# [WHAT THE EXERCISE ASKS]
Copy word for word the lines in the records below, starting at the line with "This screenshot has" and ending at the line with "The image size is (519, 238).". Skip the pictures.

# [PROVIDED DATA]
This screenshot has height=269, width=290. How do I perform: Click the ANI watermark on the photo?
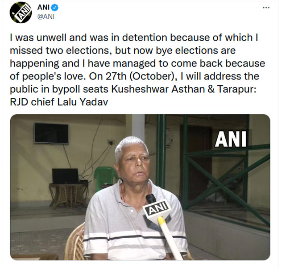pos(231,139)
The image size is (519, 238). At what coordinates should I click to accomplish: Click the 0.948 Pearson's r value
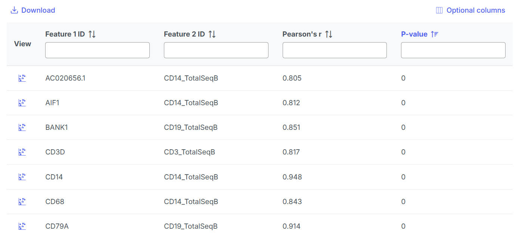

--

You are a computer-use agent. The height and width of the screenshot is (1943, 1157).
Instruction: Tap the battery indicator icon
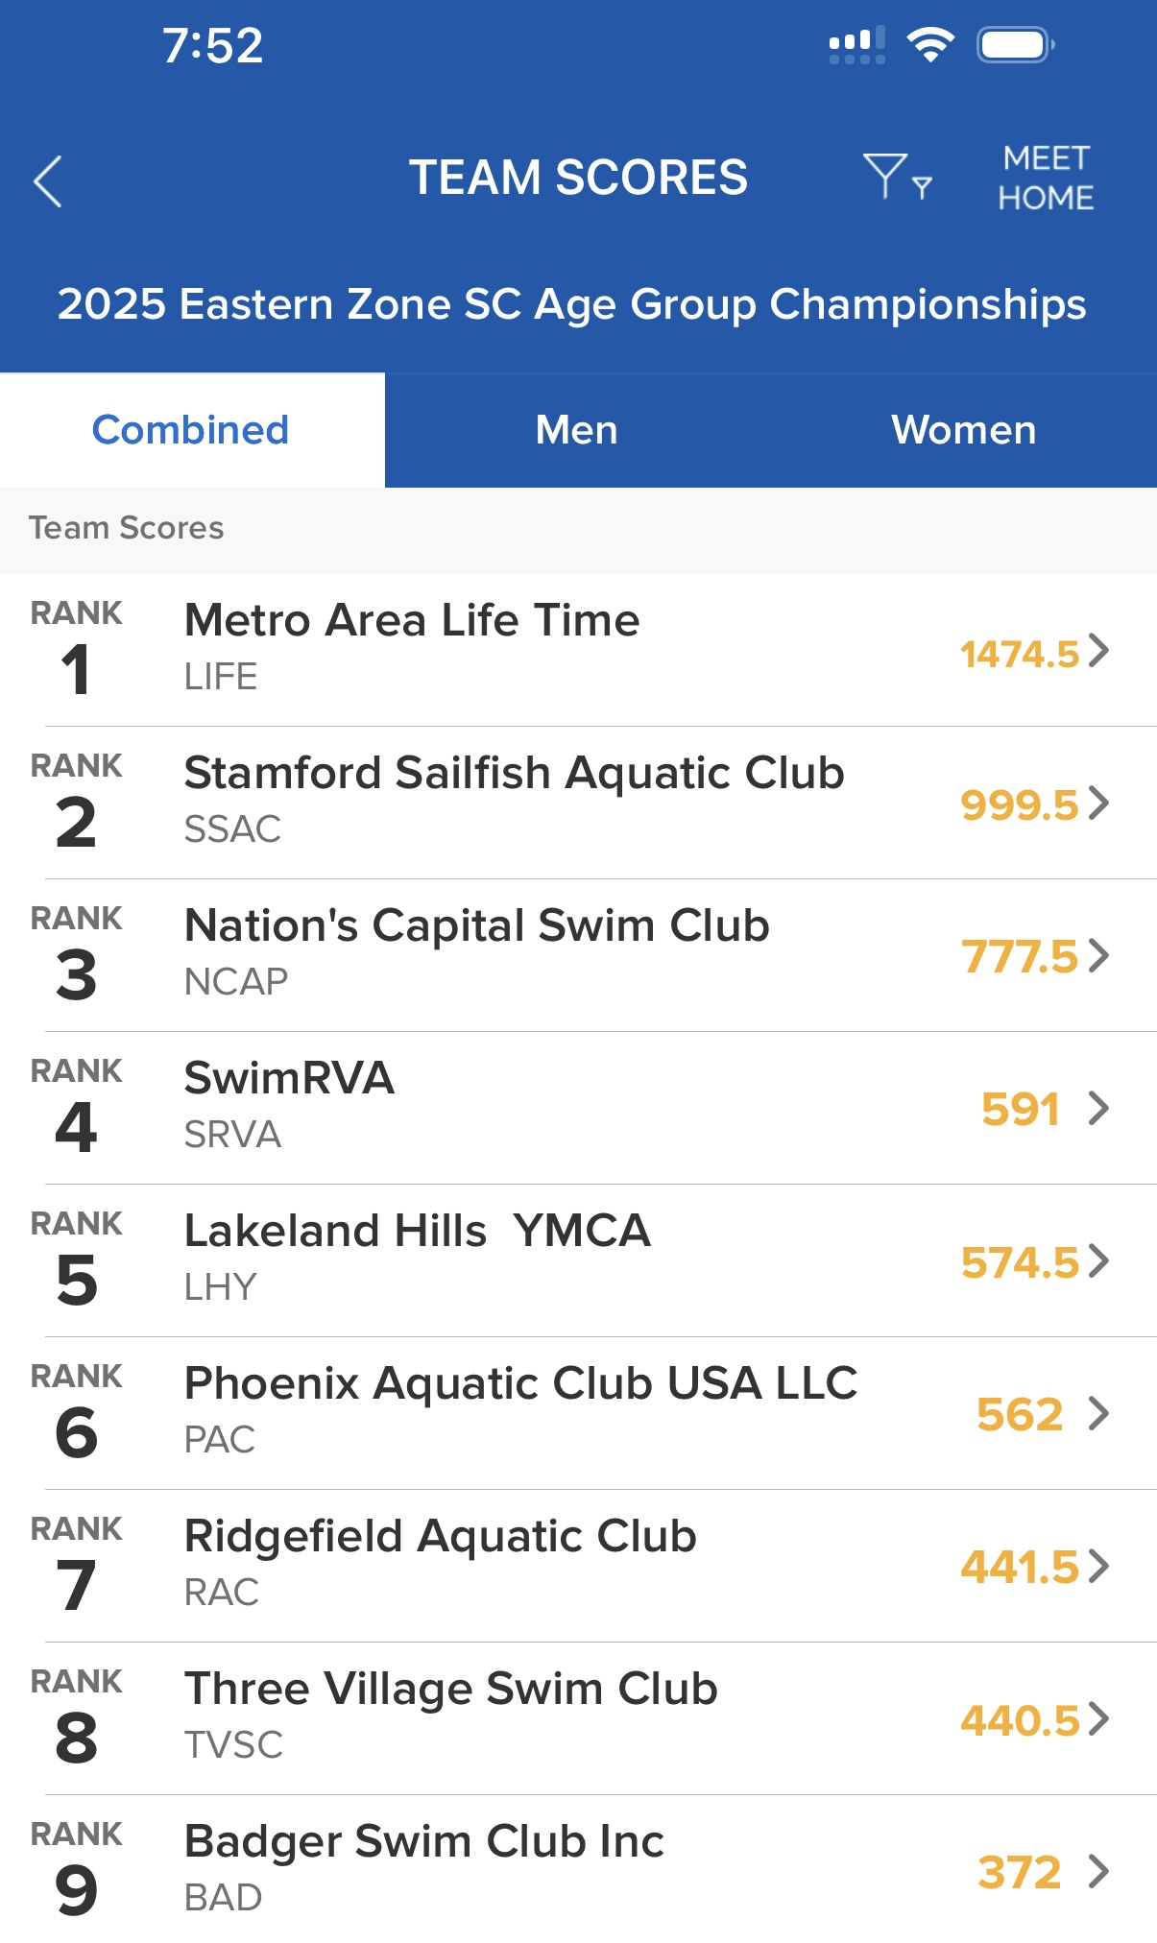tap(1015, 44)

* * *

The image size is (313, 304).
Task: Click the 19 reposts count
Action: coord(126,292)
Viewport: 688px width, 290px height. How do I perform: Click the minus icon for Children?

# [ANSWER TO THE EXERCISE]
This screenshot has height=269, width=290. How do I perform: Click the ANI watermark on the photo?
pos(231,139)
The image size is (519, 238). At what coordinates should I click to accomplish: Click the 0.948 Pearson's r value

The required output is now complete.